タプルが欲しい場合と不要な場合とで臨機応変に使い分けるとよさそうです。
people.map[Int, Person] { tuple => println(tuple._2.fullName.toUpperCase) tuple }.foreachEntry((_, person) => println(person.fullName))
tapEach メソッドの使い方
Scala 2.13 から、tapEach メソッドが追加されました。
これは先程と同じような場面において、後続の処理に明示的に要素を渡すことなく次の処理に要素を渡してくれるメソッドです。
map メソッドの場合と異なり、 tapEach メソッドの末尾には何も渡されていないことがわかります。
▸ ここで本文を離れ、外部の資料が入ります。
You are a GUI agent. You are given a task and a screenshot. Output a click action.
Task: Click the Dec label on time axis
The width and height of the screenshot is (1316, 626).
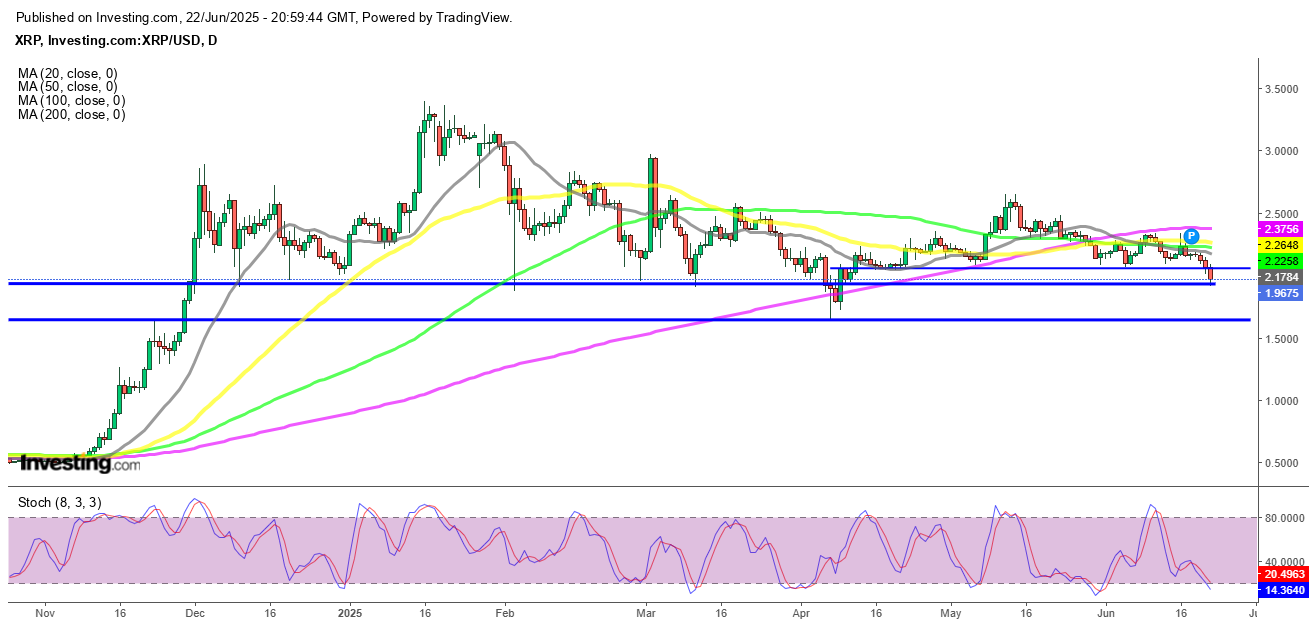pos(194,614)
people.tapEach { case (_, person) => println(person.fullName.toUpperCase) } .foreachEntry((_, person) => println(person.fullName))
出力結果は上述の map メソッドを実行したのと同じになります。
まとめ
foreach、foreachEntry、tapEach、mapの使い分けは以下のようになります(再掲)。
いずれも副作用のある処理をする場合において、
処理結果を後続の処理では利用せず、かつ処理にキーと値のタプルは不要なときは foreachEntry を使う。
処理にキーと値のタプルが必要となるときは foreach を使う。
処理結果を後続の処理で使いたいときは map を使う。
処理結果ではなく元々の要素を後続の処理に渡したいときは tapEach を使う。
特に、2.13 から入った foreachEntry メソッド、tapEach メソッドをぜひ活用してみてください。